The following year, Wallis took a sabbatical, and now he’s back—with another book to sell, On God’s Side: What Religion Forgets and Politics Hasn’t Learned about Serving the Common Good.
In an interview with the Huffington Post’s Jaweed Kaleem last week, Wallis described what motivated him to write yet another book about How Everything Would Be Divine If Everyone Listened To Jim Wallis. (Especially you, ladies!) “The vitriol. The screaming. The polarization. The paralyzation. The hate. The fear. And I thought we’ve lost something really significant, this ancient idea called the common good.”
Oh, man, don’t you wish all those gay and lesbian people who simply wanted to have the same rights as straight people would stop with all their vitriol and screaming?

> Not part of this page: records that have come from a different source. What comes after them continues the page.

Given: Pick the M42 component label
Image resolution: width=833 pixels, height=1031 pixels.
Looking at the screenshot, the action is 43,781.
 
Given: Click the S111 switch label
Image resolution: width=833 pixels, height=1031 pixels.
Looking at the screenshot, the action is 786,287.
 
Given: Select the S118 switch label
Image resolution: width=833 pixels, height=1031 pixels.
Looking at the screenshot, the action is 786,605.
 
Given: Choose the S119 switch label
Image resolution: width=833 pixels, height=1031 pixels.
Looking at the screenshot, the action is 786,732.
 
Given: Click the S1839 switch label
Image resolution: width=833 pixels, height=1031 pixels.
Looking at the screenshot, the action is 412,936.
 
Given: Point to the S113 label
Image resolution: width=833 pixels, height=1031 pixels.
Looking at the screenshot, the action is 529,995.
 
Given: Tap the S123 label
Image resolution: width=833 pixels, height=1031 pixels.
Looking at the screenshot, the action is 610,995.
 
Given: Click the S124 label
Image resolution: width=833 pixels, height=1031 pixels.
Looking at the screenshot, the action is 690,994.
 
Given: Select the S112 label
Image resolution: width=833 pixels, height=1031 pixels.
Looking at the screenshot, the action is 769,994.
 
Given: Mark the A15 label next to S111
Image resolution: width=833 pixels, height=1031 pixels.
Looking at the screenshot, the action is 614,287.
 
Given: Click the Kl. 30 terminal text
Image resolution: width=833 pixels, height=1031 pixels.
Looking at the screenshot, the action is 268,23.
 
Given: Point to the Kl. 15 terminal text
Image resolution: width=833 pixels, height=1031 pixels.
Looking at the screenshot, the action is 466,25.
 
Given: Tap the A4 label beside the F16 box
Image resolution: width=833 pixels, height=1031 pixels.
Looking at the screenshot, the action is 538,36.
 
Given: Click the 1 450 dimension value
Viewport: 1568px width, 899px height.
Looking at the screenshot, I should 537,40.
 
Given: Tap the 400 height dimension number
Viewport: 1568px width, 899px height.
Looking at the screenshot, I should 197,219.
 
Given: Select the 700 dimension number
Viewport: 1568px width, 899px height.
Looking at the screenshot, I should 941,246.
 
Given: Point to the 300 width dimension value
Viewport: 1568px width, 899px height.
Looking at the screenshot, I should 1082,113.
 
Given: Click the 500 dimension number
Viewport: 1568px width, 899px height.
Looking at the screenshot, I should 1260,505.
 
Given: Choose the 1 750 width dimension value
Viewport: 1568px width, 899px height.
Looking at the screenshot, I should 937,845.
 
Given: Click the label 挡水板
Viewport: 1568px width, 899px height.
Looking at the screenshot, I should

Jeez.
As part of his book roll-out with the Huff Po team, Wallis gave a video interview to Marc Lamont Hill, who opened it with reminding Wallis that “you’re a leader of the religious left.” (Primer on why that’s not so here; see also: the many religious leaders who supported marriage equality—civilly!—long before Wallis.) In true “leader” form, when asked by Hill about same-sex marriage, Wallis replied, “this issue is changing rapidly,” noting that “young believers, 62% of young evangelicals now support marriage equality.” Because that’s what leaders do. They wait for public opinion to tell them how to lead. And then they wait for an interviewer to push them to speak plain English—and even then they use behind-covering doublespeak.
Wallis doesn’t come right out and say he supports marriage equality, but embarks on a Heritage Foundation-inflected lecture about “recovenanting, reestablishing, renewing marriage.” He then adds, “I think we should include same-sex couples in that renewal of marriage.” What? I really wish Hill had asked him what that might look like in, you know, reality: would gay people have to attend the Ross Douthat School of Marriage Awesomeness before they could get a marriage license? What if they were determined to be insufficiently committed to recovenanting and reestablishing and renewing marriage?
“I think we’ve got to talk about how to include same sex couples in that deeper understanding of marriage,” Wallis pronounced, adding, as if he’d happened upon an excellent talking point to fit with his book promotion, “That could be the common ground. So yes, I support equal protection under the law.”
But same-sex marriage, Hill pressed?
“I think that’s what equal protection for many, many people, including young evangelicals, is becoming marriage equality.” (“Leading” again.) Wallis went on: “What I’m saying is let’s not just argue that issue back and forth.” No, that never solves anything, does it? “Let’s go to a deeper—to marriage that’s inclusive. I want it to be inclusive. So my answer is yes. But I want a deeper commitment to marriage that is more and more inclusive. And that’s where I think the country is going.”
Is your marriage deeply committed enough for Jim Wallis? Is it deeply committed enough for gay people to get married, too?